### Task objective
Keep every line of the data below that has the string "Tick" and present those lines.

### Provided data

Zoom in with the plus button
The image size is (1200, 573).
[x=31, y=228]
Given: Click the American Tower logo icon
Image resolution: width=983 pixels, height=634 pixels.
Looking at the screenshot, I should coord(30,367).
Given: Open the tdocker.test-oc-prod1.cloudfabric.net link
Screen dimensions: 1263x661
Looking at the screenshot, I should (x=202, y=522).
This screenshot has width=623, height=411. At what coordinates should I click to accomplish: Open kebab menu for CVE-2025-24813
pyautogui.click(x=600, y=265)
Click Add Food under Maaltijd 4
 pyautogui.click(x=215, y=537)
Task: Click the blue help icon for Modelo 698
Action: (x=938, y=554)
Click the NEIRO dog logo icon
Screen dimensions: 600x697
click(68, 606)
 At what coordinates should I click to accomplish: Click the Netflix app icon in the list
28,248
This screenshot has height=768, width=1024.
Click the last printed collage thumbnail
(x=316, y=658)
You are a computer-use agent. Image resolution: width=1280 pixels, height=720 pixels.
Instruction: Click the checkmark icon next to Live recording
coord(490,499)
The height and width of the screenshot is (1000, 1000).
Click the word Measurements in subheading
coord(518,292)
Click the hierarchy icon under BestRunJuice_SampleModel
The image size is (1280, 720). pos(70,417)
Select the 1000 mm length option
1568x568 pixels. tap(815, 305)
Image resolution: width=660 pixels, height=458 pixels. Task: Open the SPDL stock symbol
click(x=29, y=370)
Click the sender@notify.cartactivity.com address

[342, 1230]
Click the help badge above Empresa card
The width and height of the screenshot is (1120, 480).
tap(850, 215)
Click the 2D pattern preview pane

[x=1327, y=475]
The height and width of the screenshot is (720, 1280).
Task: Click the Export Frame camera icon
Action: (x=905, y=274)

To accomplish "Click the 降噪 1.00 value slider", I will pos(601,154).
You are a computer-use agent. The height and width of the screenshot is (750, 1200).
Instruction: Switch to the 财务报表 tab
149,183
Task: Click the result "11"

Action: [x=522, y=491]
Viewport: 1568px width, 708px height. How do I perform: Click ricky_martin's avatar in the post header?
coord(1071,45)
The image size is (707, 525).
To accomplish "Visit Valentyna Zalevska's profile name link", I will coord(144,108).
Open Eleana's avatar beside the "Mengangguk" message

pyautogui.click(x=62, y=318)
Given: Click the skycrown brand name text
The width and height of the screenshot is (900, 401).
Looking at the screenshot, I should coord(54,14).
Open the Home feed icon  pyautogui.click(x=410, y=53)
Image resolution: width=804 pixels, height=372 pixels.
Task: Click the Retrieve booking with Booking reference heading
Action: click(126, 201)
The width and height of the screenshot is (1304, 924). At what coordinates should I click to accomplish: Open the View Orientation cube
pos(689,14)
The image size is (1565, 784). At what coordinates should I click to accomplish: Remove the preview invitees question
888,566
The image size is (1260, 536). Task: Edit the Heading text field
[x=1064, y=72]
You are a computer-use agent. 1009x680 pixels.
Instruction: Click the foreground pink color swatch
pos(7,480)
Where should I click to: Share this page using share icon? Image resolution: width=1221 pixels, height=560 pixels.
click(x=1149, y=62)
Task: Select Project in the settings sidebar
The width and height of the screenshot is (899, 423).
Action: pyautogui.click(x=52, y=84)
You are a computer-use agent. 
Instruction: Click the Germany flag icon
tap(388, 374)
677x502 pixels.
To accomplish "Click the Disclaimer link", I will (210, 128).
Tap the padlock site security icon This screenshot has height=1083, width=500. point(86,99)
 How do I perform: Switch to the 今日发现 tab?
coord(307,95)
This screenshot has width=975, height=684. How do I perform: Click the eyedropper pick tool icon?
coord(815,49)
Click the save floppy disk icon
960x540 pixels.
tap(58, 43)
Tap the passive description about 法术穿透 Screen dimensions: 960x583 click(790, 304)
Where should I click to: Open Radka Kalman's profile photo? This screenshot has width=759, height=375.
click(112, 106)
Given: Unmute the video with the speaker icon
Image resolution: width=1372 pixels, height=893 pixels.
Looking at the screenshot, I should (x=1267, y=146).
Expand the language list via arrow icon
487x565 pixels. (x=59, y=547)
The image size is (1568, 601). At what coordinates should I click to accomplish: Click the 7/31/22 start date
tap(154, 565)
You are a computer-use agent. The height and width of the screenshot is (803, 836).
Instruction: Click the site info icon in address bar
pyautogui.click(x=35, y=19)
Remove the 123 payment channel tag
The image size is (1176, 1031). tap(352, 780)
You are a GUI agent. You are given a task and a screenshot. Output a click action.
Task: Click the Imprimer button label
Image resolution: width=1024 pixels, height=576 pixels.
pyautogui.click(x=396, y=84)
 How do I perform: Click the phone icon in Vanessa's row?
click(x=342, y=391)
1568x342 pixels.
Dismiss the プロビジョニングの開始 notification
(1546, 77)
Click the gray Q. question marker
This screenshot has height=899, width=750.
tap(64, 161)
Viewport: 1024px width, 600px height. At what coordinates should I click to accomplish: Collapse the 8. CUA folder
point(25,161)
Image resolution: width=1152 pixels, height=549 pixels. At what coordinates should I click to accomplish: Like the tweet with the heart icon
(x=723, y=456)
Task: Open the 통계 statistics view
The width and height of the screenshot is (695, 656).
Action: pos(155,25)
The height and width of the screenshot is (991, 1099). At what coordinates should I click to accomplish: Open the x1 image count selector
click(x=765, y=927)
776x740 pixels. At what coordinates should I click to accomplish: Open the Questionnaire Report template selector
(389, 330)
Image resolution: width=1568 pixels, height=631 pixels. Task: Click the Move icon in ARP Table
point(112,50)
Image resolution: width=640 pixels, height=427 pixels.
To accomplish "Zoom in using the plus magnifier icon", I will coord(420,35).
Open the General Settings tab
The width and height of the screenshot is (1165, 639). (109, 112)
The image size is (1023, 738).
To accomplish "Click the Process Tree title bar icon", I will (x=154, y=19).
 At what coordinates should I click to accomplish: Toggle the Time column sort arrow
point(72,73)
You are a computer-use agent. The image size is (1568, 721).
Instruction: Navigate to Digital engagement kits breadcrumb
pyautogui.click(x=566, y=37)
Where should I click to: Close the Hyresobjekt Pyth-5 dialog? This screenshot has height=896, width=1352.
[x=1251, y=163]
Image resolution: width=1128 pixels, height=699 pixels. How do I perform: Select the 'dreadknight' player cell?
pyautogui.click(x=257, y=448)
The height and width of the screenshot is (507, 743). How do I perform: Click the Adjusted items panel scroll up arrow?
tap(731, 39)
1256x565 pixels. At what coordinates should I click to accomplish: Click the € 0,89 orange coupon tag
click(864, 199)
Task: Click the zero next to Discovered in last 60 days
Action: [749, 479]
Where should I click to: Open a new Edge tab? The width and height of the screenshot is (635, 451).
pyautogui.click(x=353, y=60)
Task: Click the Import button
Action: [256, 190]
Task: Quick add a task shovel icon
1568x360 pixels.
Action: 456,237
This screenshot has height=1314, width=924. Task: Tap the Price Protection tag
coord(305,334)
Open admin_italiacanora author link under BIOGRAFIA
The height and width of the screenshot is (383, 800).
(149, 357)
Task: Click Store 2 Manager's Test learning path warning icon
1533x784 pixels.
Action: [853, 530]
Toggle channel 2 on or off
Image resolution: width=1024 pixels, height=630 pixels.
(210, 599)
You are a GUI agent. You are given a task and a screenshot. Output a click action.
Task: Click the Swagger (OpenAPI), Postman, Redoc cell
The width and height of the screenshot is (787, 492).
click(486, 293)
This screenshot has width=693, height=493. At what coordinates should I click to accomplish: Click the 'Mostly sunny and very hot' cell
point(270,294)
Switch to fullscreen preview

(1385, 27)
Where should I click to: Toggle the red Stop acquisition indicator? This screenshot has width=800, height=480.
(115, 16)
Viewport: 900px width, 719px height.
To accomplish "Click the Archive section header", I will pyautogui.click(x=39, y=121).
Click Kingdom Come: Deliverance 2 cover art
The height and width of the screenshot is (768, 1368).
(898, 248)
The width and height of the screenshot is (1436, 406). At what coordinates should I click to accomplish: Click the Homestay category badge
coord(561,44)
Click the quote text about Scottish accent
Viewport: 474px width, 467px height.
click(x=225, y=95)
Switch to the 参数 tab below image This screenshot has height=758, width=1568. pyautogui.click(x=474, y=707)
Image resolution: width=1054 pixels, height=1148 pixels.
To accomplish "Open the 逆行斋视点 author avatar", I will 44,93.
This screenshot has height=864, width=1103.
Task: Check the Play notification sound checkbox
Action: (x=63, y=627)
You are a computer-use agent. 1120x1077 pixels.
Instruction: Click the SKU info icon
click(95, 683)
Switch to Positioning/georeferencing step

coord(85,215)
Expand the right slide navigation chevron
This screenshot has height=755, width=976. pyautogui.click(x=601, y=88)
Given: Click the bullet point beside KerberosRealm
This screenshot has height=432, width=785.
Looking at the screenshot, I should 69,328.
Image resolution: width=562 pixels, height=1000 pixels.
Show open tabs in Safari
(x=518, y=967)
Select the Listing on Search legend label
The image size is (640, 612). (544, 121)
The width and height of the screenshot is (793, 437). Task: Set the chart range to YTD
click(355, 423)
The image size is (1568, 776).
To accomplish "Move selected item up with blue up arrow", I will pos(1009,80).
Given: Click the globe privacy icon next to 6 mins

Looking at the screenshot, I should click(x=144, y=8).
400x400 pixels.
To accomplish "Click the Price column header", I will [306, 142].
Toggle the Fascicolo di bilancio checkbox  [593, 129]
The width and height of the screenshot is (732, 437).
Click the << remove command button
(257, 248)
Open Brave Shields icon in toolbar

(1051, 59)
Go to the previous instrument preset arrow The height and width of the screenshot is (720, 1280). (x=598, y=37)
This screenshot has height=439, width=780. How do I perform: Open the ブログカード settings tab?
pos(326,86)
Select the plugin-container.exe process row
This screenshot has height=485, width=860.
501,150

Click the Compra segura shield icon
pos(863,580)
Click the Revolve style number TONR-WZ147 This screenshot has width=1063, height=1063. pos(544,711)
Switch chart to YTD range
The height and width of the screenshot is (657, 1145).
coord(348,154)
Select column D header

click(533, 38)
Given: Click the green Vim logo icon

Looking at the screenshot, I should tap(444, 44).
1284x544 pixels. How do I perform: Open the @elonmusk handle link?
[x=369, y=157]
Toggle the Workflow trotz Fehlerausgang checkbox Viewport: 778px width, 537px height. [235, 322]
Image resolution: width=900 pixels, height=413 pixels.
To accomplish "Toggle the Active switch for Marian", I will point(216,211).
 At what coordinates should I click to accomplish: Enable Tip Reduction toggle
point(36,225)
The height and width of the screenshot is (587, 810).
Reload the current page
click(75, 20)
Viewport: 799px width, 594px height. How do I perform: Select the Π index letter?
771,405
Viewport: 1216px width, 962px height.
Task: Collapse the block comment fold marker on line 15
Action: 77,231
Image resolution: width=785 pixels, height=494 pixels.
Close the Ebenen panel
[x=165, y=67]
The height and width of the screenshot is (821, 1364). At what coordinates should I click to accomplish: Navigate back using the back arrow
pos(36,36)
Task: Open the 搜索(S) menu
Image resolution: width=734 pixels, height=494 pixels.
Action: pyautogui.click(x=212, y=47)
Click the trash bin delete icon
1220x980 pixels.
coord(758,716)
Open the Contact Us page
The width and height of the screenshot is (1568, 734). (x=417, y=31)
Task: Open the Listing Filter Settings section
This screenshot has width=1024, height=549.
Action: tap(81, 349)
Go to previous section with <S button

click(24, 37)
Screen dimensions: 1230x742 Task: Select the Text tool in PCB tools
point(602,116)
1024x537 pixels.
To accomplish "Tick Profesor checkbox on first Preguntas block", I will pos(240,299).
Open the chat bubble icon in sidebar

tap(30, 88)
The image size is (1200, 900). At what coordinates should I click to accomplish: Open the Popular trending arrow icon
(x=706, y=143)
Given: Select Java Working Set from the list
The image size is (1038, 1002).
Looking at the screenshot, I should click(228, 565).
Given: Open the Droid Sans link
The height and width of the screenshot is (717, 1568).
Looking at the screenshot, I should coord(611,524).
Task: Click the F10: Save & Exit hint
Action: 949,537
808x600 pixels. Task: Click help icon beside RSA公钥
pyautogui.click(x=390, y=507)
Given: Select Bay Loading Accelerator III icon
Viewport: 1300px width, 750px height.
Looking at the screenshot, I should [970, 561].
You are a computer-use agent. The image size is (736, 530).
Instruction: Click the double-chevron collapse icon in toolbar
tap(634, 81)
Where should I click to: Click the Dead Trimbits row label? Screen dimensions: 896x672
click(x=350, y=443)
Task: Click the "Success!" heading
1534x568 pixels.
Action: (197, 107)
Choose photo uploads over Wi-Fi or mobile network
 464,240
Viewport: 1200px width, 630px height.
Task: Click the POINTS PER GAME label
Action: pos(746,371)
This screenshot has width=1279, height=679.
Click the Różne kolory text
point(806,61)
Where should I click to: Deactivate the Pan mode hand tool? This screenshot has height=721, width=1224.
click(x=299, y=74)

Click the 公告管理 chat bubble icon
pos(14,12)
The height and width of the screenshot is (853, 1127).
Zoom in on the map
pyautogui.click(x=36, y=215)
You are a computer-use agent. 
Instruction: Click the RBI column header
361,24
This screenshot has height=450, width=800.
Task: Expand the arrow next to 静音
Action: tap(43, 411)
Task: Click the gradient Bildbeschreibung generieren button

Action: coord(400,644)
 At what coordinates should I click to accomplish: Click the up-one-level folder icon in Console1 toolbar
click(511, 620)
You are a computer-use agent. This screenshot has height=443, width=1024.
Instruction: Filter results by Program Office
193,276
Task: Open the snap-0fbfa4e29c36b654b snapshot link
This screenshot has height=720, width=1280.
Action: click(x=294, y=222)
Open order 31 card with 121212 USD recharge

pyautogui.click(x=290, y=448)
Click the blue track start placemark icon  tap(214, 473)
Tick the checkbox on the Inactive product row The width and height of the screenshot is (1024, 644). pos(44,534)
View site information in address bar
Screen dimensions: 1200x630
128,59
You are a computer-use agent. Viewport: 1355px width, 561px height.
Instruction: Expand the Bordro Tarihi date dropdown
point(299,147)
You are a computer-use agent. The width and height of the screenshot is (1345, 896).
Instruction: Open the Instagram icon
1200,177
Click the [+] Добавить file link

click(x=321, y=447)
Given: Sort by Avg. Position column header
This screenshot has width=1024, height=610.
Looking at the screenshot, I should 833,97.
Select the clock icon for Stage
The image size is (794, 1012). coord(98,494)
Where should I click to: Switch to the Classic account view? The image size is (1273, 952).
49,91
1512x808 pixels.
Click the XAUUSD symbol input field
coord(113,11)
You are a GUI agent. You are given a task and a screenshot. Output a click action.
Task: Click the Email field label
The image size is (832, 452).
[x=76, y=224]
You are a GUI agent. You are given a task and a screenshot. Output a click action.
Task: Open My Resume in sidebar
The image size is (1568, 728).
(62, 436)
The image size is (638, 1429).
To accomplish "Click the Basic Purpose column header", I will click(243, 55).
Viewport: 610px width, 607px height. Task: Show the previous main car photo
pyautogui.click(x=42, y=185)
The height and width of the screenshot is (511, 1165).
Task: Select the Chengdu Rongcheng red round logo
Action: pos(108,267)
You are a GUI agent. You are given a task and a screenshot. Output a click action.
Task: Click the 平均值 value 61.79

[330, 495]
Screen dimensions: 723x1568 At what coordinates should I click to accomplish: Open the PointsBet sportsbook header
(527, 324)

### Answer section
To accomplish "Tick Profesor checkbox on first Preguntas block", I will pos(240,299).
Tick the checkbox on the Inactive product row The width and height of the screenshot is (1024, 644). pos(44,534)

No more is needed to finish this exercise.